┌─ Source material
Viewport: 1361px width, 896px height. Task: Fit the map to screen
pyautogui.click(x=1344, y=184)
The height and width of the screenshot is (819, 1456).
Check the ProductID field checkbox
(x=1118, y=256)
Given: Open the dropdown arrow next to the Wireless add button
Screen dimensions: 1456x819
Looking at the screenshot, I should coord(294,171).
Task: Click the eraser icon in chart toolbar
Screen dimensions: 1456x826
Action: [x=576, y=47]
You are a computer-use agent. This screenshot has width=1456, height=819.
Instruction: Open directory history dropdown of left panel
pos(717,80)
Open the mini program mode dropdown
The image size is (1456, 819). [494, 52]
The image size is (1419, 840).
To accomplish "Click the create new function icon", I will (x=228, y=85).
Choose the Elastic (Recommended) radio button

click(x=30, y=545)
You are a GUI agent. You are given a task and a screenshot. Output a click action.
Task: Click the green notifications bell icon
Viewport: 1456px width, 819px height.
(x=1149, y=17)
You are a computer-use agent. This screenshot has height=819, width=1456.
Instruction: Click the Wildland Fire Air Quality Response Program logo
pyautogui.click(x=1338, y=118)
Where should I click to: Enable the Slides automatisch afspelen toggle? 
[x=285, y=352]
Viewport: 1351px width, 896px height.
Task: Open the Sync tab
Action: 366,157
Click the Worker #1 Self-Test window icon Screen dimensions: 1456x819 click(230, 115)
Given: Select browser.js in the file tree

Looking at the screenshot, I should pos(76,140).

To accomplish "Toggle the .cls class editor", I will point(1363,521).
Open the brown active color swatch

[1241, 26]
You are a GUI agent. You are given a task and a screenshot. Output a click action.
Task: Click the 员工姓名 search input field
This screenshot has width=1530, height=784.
└─
Repeat every record, keeping each word and mark exactly as it is.

Viewport: 1361px width, 896px height. Task: Fit the map to screen
pyautogui.click(x=1344, y=184)
The height and width of the screenshot is (819, 1456).
Check the ProductID field checkbox
(x=1118, y=256)
Given: Open the dropdown arrow next to the Wireless add button
Screen dimensions: 1456x819
Looking at the screenshot, I should coord(294,171).
Task: Click the eraser icon in chart toolbar
Screen dimensions: 1456x826
Action: [x=576, y=47]
You are a computer-use agent. This screenshot has width=1456, height=819.
Instruction: Open directory history dropdown of left panel
pos(717,80)
Open the mini program mode dropdown
The image size is (1456, 819). [494, 52]
The image size is (1419, 840).
To accomplish "Click the create new function icon", I will (x=228, y=85).
Choose the Elastic (Recommended) radio button

click(x=30, y=545)
You are a GUI agent. You are given a task and a screenshot. Output a click action.
Task: Click the green notifications bell icon
Viewport: 1456px width, 819px height.
(x=1149, y=17)
You are a computer-use agent. This screenshot has height=819, width=1456.
Instruction: Click the Wildland Fire Air Quality Response Program logo
pyautogui.click(x=1338, y=118)
Where should I click to: Enable the Slides automatisch afspelen toggle? 
[x=285, y=352]
Viewport: 1351px width, 896px height.
Task: Open the Sync tab
Action: 366,157
Click the Worker #1 Self-Test window icon Screen dimensions: 1456x819 click(230, 115)
Given: Select browser.js in the file tree

Looking at the screenshot, I should pos(76,140).

To accomplish "Toggle the .cls class editor", I will point(1363,521).
Open the brown active color swatch

[1241, 26]
You are a GUI agent. You are given a task and a screenshot. Output a click action.
Task: Click the 员工姓名 search input field
This screenshot has width=1530, height=784.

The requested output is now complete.